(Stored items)
▼

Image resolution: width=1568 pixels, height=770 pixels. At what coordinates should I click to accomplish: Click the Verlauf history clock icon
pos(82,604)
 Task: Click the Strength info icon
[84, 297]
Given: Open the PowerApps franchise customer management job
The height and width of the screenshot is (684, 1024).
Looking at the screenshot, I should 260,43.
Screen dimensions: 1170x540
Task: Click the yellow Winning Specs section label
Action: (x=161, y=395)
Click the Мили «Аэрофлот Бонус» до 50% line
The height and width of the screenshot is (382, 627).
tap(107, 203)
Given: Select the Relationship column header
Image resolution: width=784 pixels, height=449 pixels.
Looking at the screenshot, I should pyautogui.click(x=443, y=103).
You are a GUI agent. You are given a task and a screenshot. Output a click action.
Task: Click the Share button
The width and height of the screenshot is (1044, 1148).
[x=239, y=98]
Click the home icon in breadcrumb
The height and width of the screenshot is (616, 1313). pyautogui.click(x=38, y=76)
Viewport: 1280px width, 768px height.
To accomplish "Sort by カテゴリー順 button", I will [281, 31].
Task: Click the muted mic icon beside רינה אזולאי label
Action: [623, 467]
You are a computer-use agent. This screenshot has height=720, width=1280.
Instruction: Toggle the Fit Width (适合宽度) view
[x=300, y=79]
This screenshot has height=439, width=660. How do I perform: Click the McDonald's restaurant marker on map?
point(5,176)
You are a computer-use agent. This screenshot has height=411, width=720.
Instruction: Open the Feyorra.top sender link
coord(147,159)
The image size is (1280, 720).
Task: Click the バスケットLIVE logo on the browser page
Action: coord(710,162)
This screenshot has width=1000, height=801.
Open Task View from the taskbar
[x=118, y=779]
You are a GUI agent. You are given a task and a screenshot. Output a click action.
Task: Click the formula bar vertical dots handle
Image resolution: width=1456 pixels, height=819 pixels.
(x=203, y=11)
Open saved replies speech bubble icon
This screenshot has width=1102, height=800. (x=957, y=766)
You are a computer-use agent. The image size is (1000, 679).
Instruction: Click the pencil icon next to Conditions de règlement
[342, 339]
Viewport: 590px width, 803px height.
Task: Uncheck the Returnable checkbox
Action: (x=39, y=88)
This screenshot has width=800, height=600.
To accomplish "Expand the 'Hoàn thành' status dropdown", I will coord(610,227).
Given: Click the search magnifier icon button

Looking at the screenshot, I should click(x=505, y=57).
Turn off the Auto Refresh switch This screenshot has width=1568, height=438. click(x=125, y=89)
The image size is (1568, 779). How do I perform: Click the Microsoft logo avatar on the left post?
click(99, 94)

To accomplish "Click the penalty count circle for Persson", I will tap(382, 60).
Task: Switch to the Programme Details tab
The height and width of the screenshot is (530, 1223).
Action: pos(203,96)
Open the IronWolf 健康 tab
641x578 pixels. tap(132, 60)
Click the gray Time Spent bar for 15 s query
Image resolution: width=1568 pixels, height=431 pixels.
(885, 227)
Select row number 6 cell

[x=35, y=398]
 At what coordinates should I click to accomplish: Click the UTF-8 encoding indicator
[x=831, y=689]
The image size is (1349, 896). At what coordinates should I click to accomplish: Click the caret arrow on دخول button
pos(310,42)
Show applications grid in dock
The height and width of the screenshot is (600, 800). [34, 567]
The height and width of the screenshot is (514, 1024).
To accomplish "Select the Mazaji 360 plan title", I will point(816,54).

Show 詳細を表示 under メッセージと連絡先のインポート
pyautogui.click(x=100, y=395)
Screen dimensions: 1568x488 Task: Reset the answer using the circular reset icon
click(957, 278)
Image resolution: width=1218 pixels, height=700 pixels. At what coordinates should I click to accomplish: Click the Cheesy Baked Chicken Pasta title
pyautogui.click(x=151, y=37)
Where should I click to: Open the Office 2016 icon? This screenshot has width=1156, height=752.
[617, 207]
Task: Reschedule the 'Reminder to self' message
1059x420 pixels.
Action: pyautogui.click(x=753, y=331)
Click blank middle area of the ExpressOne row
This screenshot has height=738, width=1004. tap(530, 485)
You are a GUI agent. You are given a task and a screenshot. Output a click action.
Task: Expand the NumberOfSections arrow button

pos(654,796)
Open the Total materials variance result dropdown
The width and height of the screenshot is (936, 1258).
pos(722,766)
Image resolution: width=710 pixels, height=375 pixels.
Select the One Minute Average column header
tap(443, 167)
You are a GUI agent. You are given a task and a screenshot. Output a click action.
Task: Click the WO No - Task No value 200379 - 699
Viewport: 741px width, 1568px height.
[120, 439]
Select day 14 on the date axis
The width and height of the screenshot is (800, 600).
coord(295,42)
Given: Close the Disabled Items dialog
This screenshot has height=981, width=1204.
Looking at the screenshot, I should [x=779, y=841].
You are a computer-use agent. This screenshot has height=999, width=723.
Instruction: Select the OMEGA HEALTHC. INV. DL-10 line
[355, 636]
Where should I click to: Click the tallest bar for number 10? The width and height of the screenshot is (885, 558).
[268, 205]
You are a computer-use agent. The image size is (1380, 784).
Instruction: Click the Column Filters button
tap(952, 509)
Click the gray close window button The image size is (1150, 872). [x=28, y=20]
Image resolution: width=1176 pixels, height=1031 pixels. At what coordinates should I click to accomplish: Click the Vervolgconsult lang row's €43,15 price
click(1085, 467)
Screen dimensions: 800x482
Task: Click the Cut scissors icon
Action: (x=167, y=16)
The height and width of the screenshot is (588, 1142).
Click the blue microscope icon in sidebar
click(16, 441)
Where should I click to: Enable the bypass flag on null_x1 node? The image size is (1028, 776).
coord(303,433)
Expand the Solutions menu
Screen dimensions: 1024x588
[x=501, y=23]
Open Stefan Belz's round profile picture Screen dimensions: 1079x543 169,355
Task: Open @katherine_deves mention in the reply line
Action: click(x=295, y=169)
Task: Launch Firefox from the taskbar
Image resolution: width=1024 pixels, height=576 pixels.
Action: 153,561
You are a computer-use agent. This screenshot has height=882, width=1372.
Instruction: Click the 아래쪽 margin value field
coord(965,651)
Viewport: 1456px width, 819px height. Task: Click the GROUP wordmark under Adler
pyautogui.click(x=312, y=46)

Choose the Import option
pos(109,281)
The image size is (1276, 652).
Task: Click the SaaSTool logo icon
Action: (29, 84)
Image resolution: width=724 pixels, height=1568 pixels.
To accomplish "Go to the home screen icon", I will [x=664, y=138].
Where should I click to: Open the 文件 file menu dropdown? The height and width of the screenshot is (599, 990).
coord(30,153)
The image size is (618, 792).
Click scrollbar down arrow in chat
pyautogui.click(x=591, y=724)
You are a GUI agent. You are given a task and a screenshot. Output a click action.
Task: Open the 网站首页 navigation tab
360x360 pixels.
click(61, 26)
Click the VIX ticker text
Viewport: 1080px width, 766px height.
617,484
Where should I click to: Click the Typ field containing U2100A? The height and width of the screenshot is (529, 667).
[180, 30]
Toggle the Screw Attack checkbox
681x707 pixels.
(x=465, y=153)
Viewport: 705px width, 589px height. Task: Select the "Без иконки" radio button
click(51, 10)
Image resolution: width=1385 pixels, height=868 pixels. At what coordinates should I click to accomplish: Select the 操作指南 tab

▲

A single number is the whole answer here: the number of lines in the data that include "computer".

ANSWER SECTION = 6